### WHAT TO WORK ON
Pull out each line in the rows below that contains the word "icon".

Item-finding records:

☆ ☆ ☆

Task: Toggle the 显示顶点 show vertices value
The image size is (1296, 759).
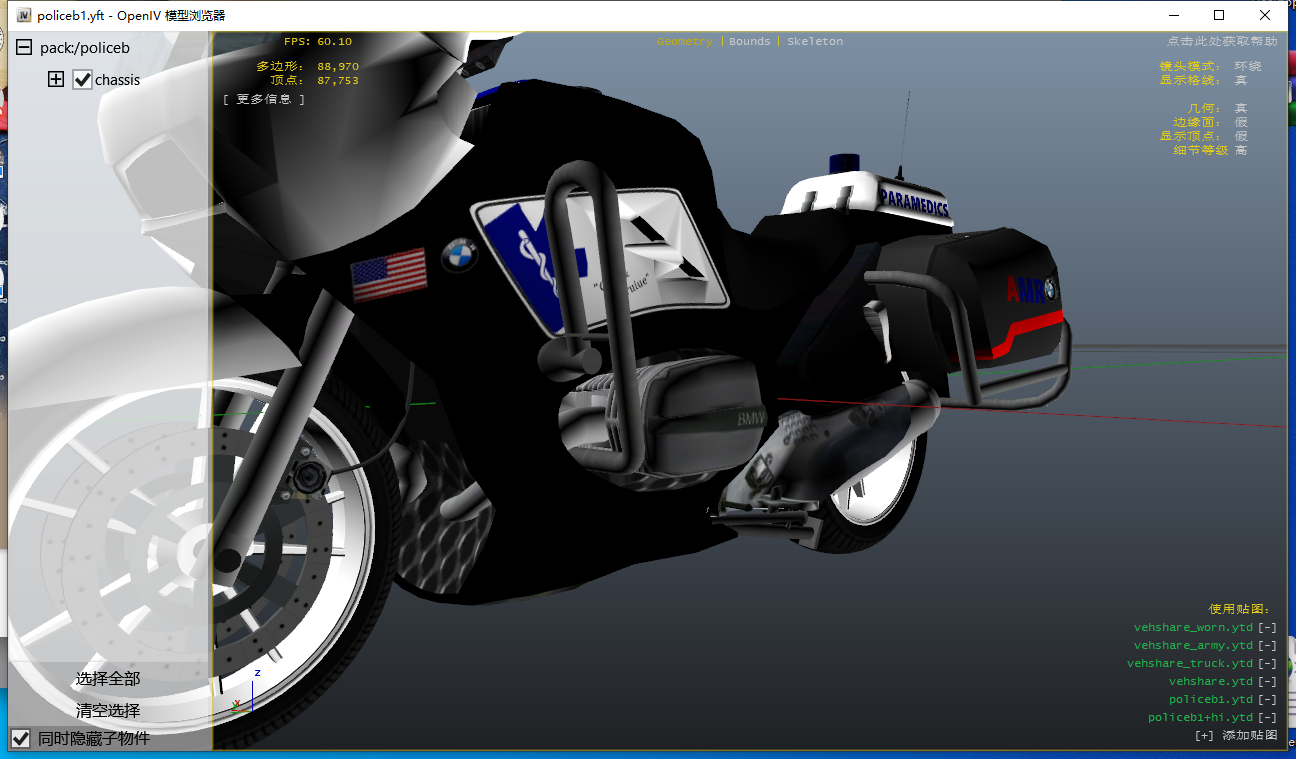Action: tap(1240, 136)
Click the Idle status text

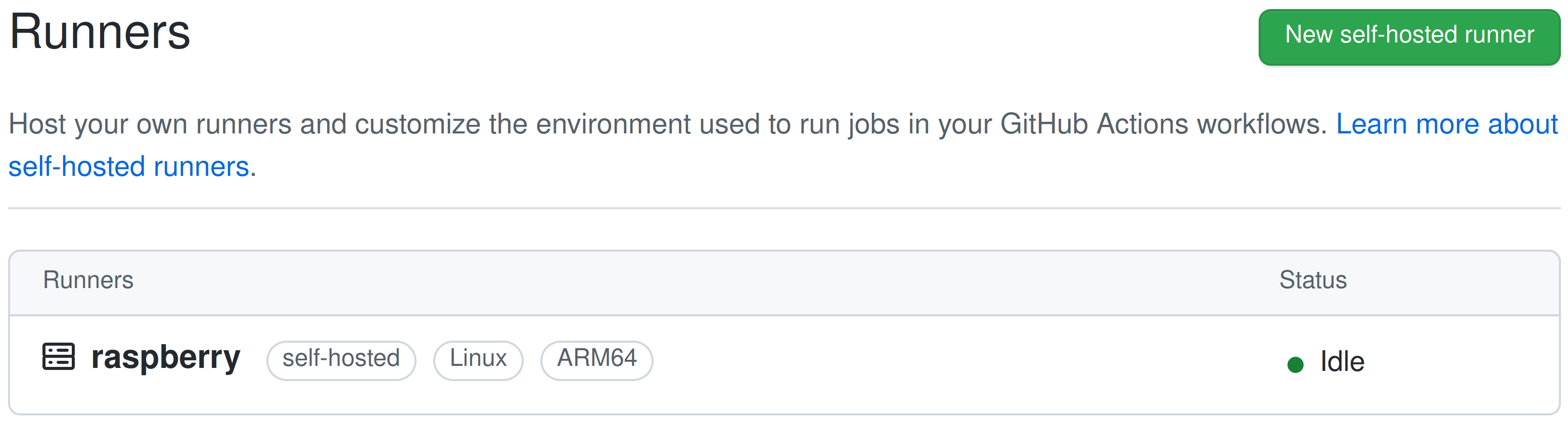point(1342,361)
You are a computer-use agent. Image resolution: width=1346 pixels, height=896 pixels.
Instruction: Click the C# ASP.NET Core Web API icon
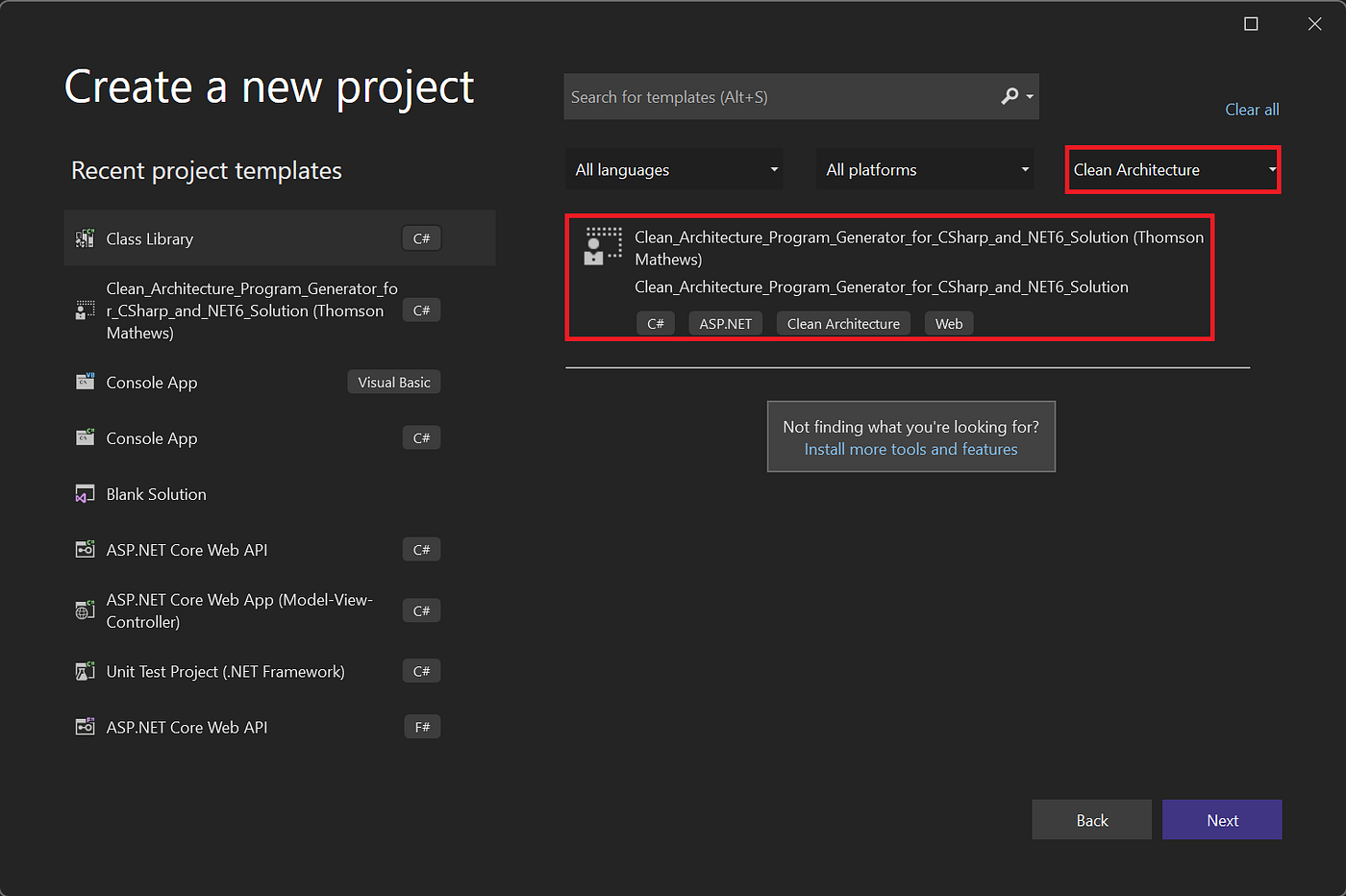pos(85,549)
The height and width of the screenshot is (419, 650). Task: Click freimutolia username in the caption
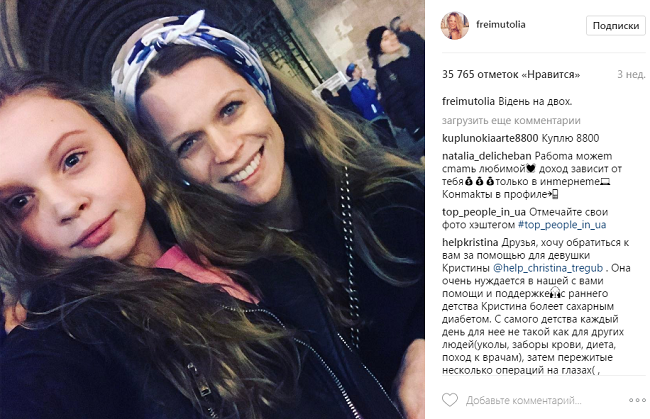[x=468, y=101]
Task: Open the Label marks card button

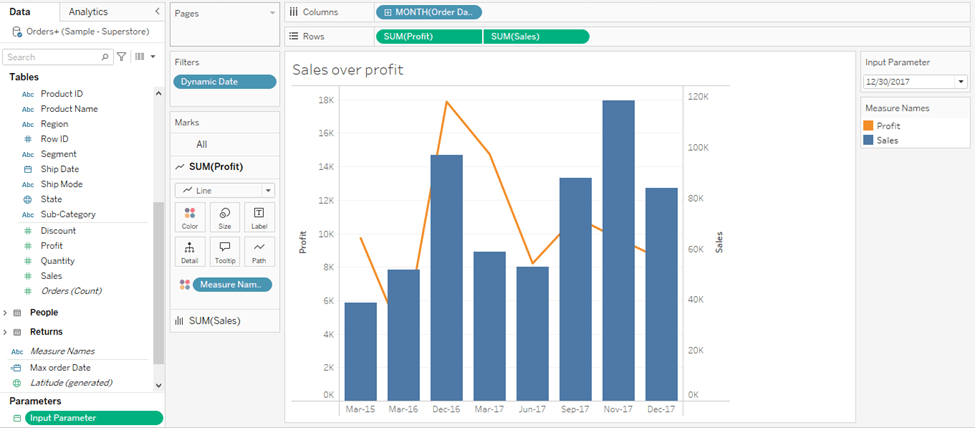Action: click(x=259, y=217)
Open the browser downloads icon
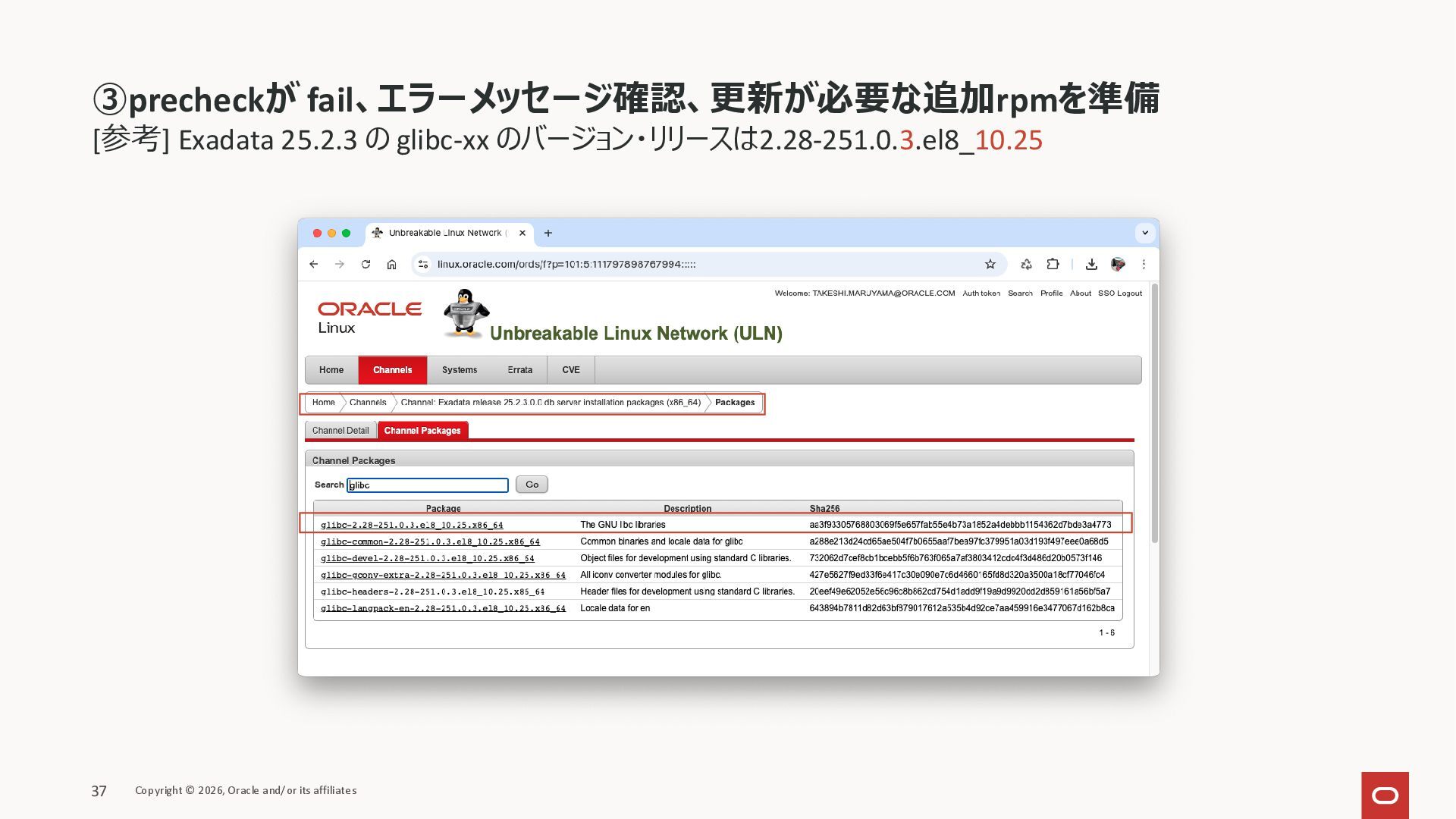The width and height of the screenshot is (1456, 819). tap(1091, 264)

☆ ☆ ☆

### RESPONSE FOR THIS EXERCISE
Instruction: Click the C# ASP.NET Core Web API icon
Open the browser downloads icon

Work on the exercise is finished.